*** DATA TO PROCESS ***

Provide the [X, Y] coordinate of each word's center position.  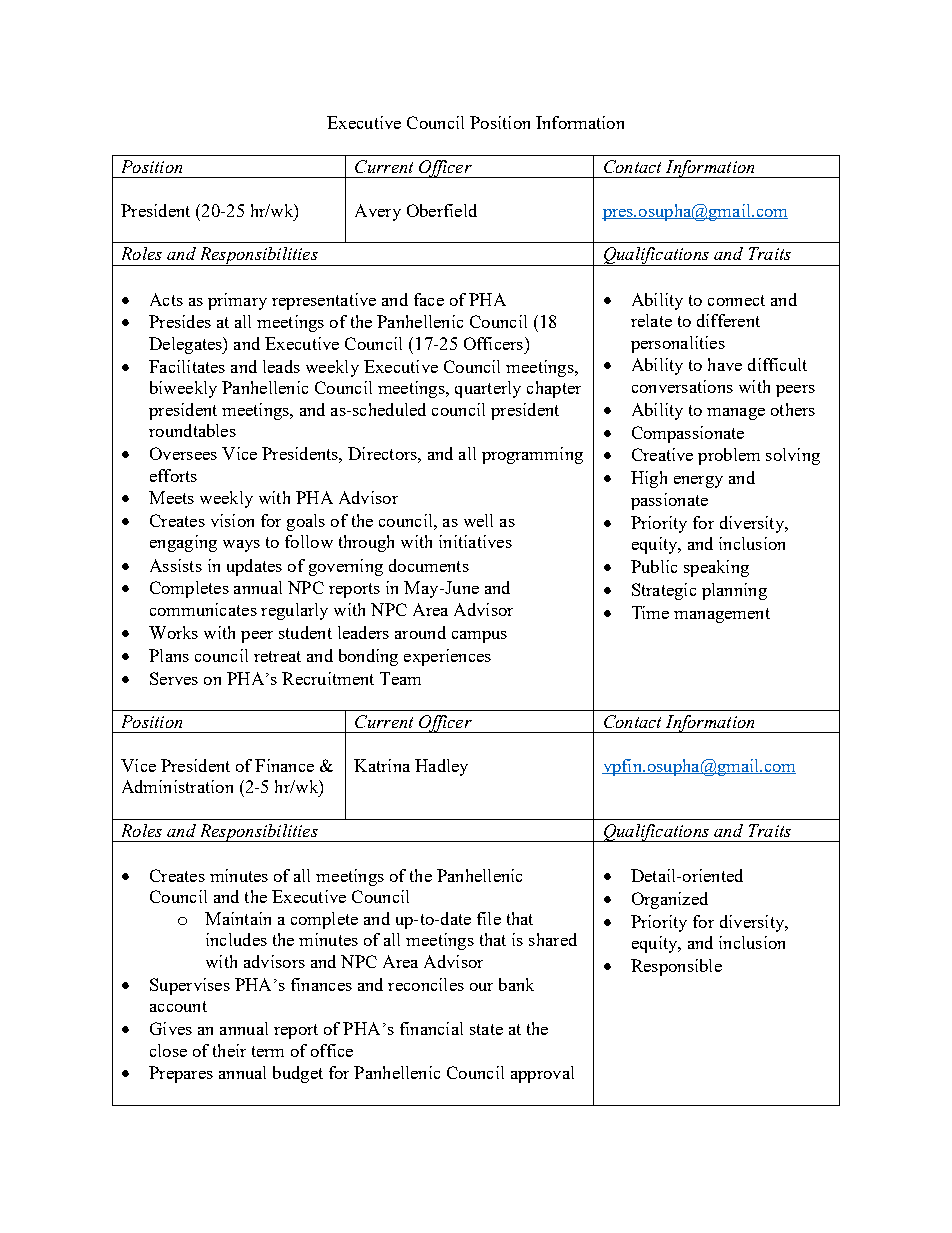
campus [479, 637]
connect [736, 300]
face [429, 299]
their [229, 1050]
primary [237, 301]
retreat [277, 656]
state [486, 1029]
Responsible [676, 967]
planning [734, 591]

***
*** DATA TO PROCESS ***

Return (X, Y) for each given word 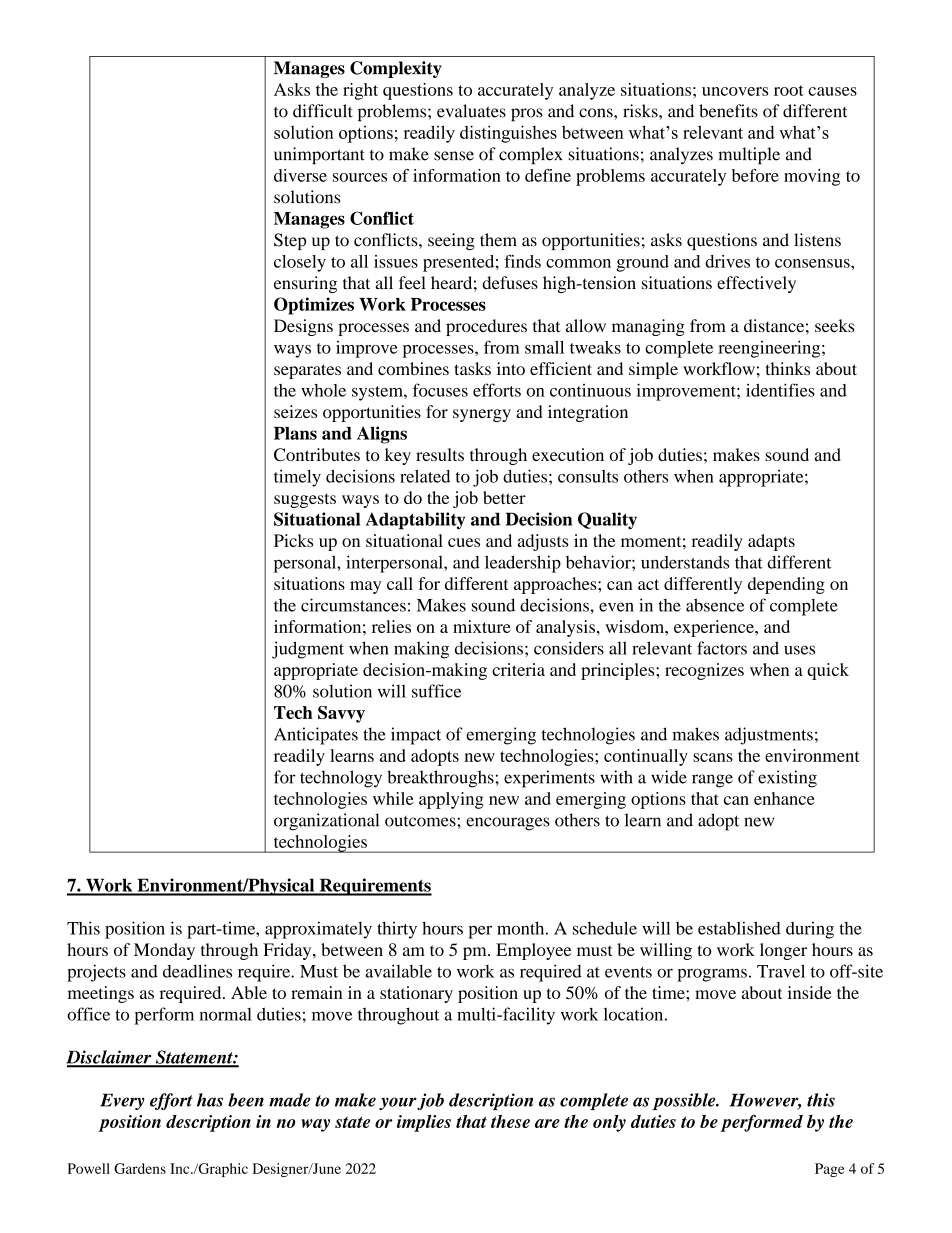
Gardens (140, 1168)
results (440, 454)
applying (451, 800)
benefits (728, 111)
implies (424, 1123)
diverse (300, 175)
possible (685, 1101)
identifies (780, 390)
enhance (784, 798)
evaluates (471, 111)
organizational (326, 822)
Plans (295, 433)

***
*** DATA TO PROCESS ***

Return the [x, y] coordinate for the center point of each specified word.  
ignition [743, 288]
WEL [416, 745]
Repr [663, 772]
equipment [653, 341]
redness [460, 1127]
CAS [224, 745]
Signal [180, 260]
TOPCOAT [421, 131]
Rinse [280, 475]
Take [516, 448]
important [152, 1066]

***

**WHAT YOU SHOULD DO**
Repeat the material from the line with "redness [460, 1127]" up to and including the line with "important [152, 1066]".

**ANSWER FOR THIS EXERCISE**
redness [460, 1127]
CAS [224, 745]
Signal [180, 260]
TOPCOAT [421, 131]
Rinse [280, 475]
Take [516, 448]
important [152, 1066]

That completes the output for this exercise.